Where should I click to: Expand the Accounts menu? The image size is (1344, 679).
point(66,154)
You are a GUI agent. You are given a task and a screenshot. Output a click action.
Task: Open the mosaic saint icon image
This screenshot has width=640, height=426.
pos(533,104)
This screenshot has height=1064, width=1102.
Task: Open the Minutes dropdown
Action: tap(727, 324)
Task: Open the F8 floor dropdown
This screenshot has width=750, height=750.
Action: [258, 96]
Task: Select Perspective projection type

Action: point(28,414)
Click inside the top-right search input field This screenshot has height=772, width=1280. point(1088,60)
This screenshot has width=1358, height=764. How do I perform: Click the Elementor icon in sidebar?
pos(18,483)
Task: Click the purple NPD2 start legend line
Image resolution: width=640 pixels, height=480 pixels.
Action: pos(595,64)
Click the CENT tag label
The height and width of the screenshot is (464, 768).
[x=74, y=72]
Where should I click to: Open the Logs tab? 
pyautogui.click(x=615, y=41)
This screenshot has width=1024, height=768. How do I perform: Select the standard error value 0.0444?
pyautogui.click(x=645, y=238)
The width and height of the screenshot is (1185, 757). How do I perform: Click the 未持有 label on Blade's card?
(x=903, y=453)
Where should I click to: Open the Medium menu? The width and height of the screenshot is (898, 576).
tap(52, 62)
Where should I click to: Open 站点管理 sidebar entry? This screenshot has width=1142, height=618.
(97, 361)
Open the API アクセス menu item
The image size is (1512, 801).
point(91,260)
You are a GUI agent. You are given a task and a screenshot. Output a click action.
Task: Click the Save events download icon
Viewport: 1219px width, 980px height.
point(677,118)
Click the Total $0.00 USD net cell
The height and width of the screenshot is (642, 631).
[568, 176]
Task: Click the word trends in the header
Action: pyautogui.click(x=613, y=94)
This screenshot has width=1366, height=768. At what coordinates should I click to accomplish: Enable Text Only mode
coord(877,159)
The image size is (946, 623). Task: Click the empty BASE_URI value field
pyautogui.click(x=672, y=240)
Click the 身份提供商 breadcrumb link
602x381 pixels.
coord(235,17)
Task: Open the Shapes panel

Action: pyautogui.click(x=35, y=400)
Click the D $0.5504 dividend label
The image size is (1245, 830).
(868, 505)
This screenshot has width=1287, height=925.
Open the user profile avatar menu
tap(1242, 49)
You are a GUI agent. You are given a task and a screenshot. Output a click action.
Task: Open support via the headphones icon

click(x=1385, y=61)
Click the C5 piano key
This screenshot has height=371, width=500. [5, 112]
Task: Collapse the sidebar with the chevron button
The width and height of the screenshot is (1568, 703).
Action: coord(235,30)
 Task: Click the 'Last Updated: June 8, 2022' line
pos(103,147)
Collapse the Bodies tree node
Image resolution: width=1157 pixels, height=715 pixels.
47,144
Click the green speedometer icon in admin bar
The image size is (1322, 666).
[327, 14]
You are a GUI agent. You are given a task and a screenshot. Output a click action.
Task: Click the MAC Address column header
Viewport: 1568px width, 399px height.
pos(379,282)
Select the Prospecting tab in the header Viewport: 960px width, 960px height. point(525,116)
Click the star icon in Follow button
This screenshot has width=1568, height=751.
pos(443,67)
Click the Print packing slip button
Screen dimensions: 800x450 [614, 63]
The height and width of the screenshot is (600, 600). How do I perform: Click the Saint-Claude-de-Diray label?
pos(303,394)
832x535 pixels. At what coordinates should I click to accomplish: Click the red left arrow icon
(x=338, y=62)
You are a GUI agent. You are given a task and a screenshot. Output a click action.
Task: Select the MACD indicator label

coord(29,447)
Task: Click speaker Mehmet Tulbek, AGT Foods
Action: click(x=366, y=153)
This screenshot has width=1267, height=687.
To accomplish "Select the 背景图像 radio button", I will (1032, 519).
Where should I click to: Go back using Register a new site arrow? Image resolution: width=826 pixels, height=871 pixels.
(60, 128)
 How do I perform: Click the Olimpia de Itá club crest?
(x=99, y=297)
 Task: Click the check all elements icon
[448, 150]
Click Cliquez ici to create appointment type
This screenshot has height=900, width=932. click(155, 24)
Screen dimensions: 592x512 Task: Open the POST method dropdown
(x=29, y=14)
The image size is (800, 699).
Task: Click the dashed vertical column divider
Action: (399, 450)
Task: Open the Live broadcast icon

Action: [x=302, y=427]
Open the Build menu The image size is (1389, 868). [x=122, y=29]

→ TASK TO COMPLETE
Reproduce every line above, keeping each word exactly as it appears.

→ THE ANSWER
Where should I click to: Expand the Accounts menu? The image size is (1344, 679).
point(66,154)
You are a GUI agent. You are given a task and a screenshot. Output a click action.
Task: Open the mosaic saint icon image
This screenshot has width=640, height=426.
pos(533,104)
This screenshot has height=1064, width=1102.
Task: Open the Minutes dropdown
Action: tap(727, 324)
Task: Open the F8 floor dropdown
This screenshot has width=750, height=750.
Action: [258, 96]
Task: Select Perspective projection type

Action: point(28,414)
Click inside the top-right search input field This screenshot has height=772, width=1280. point(1088,60)
This screenshot has width=1358, height=764. How do I perform: Click the Elementor icon in sidebar?
pos(18,483)
Task: Click the purple NPD2 start legend line
Image resolution: width=640 pixels, height=480 pixels.
Action: pos(595,64)
Click the CENT tag label
The height and width of the screenshot is (464, 768).
[x=74, y=72]
Where should I click to: Open the Logs tab? 
pyautogui.click(x=615, y=41)
This screenshot has width=1024, height=768. How do I perform: Select the standard error value 0.0444?
pyautogui.click(x=645, y=238)
The width and height of the screenshot is (1185, 757). How do I perform: Click the 未持有 label on Blade's card?
(x=903, y=453)
Where should I click to: Open the Medium menu? The width and height of the screenshot is (898, 576).
tap(52, 62)
Where should I click to: Open 站点管理 sidebar entry? This screenshot has width=1142, height=618.
(97, 361)
Open the API アクセス menu item
The image size is (1512, 801).
point(91,260)
You are a GUI agent. You are given a task and a screenshot. Output a click action.
Task: Click the Save events download icon
Viewport: 1219px width, 980px height.
point(677,118)
Click the Total $0.00 USD net cell
The height and width of the screenshot is (642, 631).
[568, 176]
Task: Click the word trends in the header
Action: pyautogui.click(x=613, y=94)
This screenshot has width=1366, height=768. At what coordinates should I click to accomplish: Enable Text Only mode
coord(877,159)
The image size is (946, 623). Task: Click the empty BASE_URI value field
pyautogui.click(x=672, y=240)
Click the 身份提供商 breadcrumb link
602x381 pixels.
coord(235,17)
Task: Open the Shapes panel

Action: pyautogui.click(x=35, y=400)
Click the D $0.5504 dividend label
The image size is (1245, 830).
(868, 505)
This screenshot has width=1287, height=925.
Open the user profile avatar menu
tap(1242, 49)
You are a GUI agent. You are given a task and a screenshot. Output a click action.
Task: Open support via the headphones icon

click(x=1385, y=61)
Click the C5 piano key
This screenshot has height=371, width=500. [5, 112]
Task: Collapse the sidebar with the chevron button
The width and height of the screenshot is (1568, 703).
Action: coord(235,30)
 Task: Click the 'Last Updated: June 8, 2022' line
pos(103,147)
Collapse the Bodies tree node
Image resolution: width=1157 pixels, height=715 pixels.
47,144
Click the green speedometer icon in admin bar
The image size is (1322, 666).
[327, 14]
You are a GUI agent. You are given a task and a screenshot. Output a click action.
Task: Click the MAC Address column header
Viewport: 1568px width, 399px height.
pos(379,282)
Select the Prospecting tab in the header Viewport: 960px width, 960px height. point(525,116)
Click the star icon in Follow button
This screenshot has width=1568, height=751.
pos(443,67)
Click the Print packing slip button
Screen dimensions: 800x450 [614, 63]
The height and width of the screenshot is (600, 600). How do I perform: Click the Saint-Claude-de-Diray label?
pos(303,394)
832x535 pixels. At what coordinates should I click to accomplish: Click the red left arrow icon
(x=338, y=62)
You are a GUI agent. You are given a task and a screenshot. Output a click action.
Task: Select the MACD indicator label

coord(29,447)
Task: Click speaker Mehmet Tulbek, AGT Foods
Action: click(x=366, y=153)
This screenshot has width=1267, height=687.
To accomplish "Select the 背景图像 radio button", I will (1032, 519).
Where should I click to: Go back using Register a new site arrow? Image resolution: width=826 pixels, height=871 pixels.
(60, 128)
 How do I perform: Click the Olimpia de Itá club crest?
(x=99, y=297)
 Task: Click the check all elements icon
[448, 150]
Click Cliquez ici to create appointment type
This screenshot has height=900, width=932. click(155, 24)
Screen dimensions: 592x512 Task: Open the POST method dropdown
(x=29, y=14)
The image size is (800, 699).
Task: Click the dashed vertical column divider
Action: (399, 450)
Task: Open the Live broadcast icon

Action: [x=302, y=427]
Open the Build menu The image size is (1389, 868). [x=122, y=29]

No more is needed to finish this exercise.